課題
高血圧の治療薬についての抜粋によると、カルシウムチャネルブロッカーを標準容量のジェネリックで使う場合、1か月あたりの費用はどの程度か。

抜粋
************

心不全を中心とした循環器疾患に関する単なるブログ

心不全について私が知る・思うすべてのこと

高血圧とは。そもそも血圧とは何か。治療はした方がいいのか。(19)

(カルシウム チャネル ブロッカー:CCB)

今、第一選択としてもっとも多いのはこの薬剤かもしれません。

利尿薬も少ないのですが、やはり副作用が少ないというのが最大の売りで、高齢者にも処方しやすいイメージがあるとためだと思います。

値段も、標準容量のジェネリックで25円程度なので、1か月あたり750円程度ですので、まぁ悪くないと思います。

 

ここで、なぜカルシウムチャネルをブロックすると血圧が下がるのかを説明するにあたり、血管と血管の収縮・弛緩についてお話していきます。

 

まず、体中の血管は、動脈・静脈・毛細血管にわかれます。毛細血管は、物質などの交感を行う必要があるために内皮細胞という薄皮一枚の血管です。ただ、臓器によって内皮細胞間の並びの密度が変わります。脳ではかなりきっちり並んで、物質のやり取りを高度に制御していますし、肝臓や脾臓ではすかすかにして、物質のやりとりがやりやすい状態にしています。(脳でも血圧の制御をする部分は少し緩くなっていて、アンギオテンシンIIが入っていけるといわれています)

************

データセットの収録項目
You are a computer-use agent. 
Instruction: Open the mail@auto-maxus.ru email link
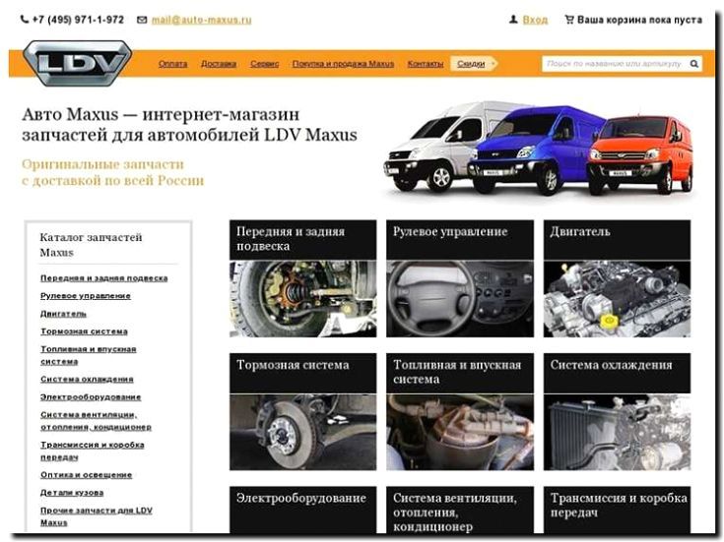pyautogui.click(x=201, y=20)
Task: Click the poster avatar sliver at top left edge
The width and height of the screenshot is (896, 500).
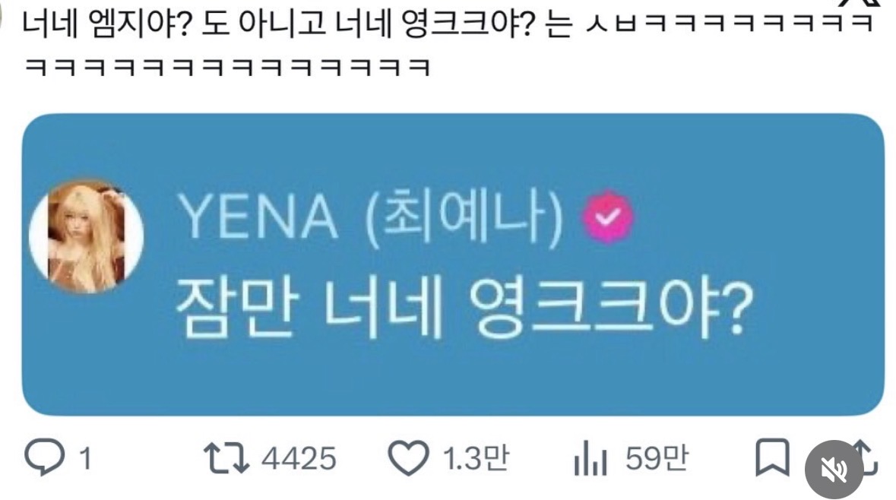Action: (x=2, y=16)
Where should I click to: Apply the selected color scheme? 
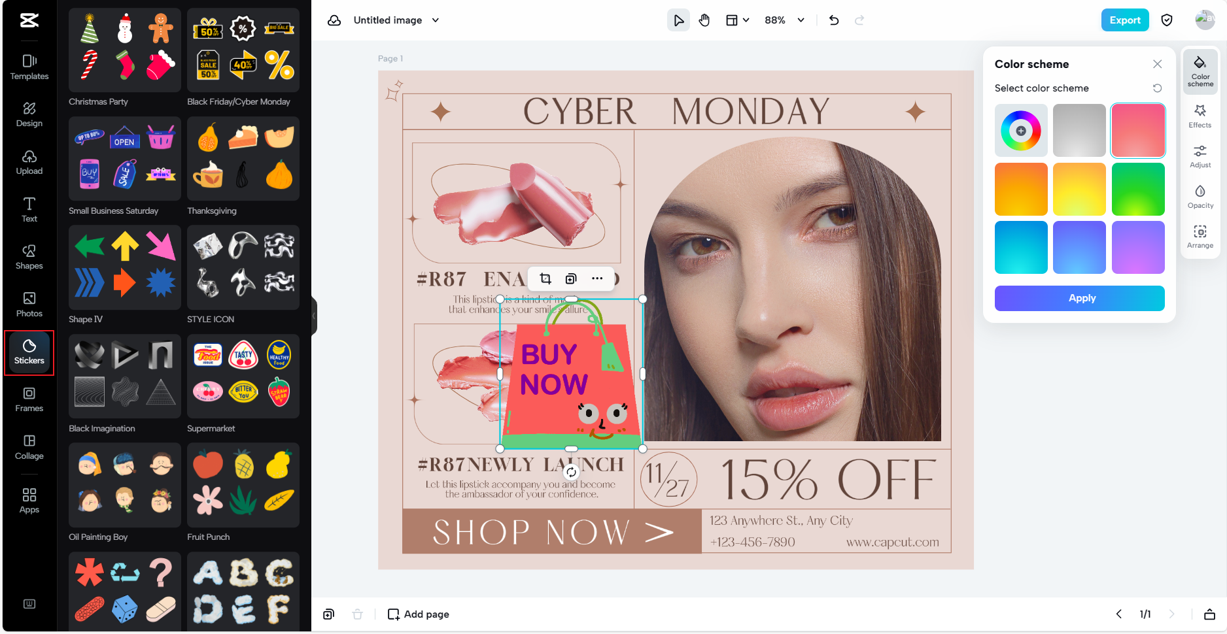(x=1079, y=298)
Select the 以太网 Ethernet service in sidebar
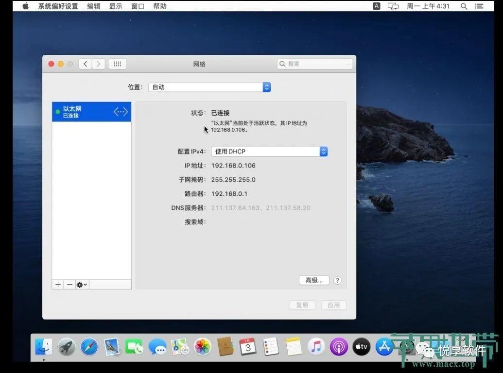Viewport: 503px width, 373px height. 91,112
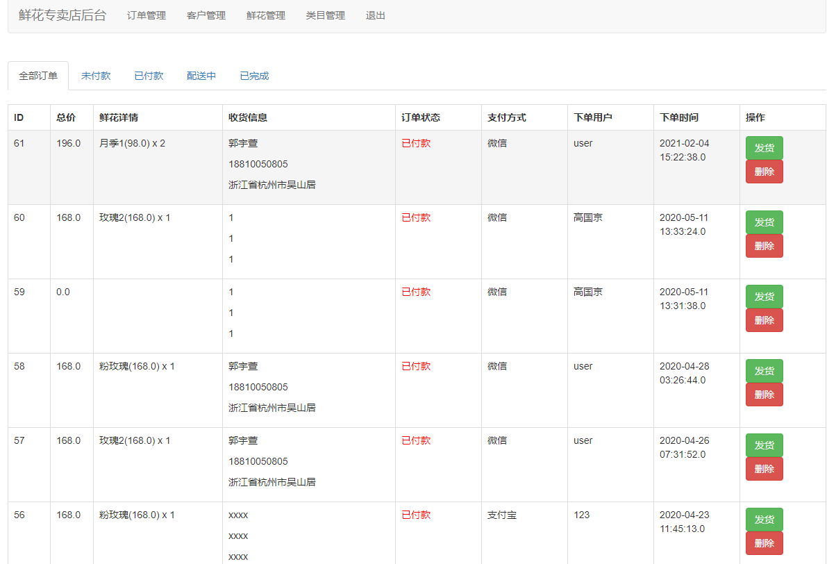Ship order 57 via its 发货 button
Viewport: 827px width, 564px height.
tap(764, 445)
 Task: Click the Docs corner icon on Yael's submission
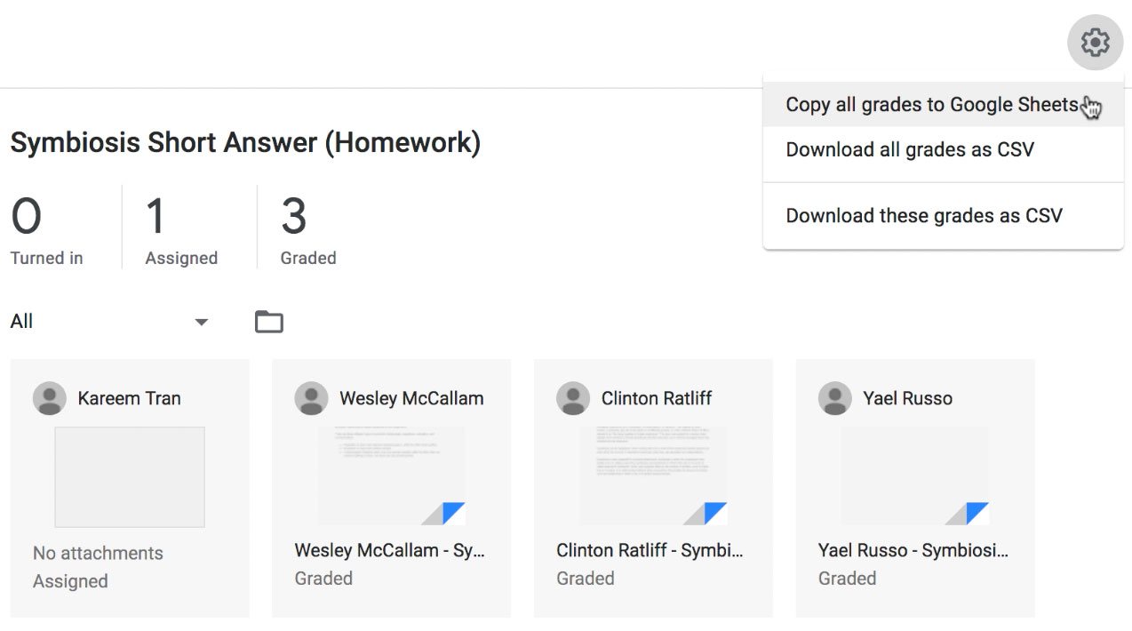pyautogui.click(x=977, y=513)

************

解答
750円程度。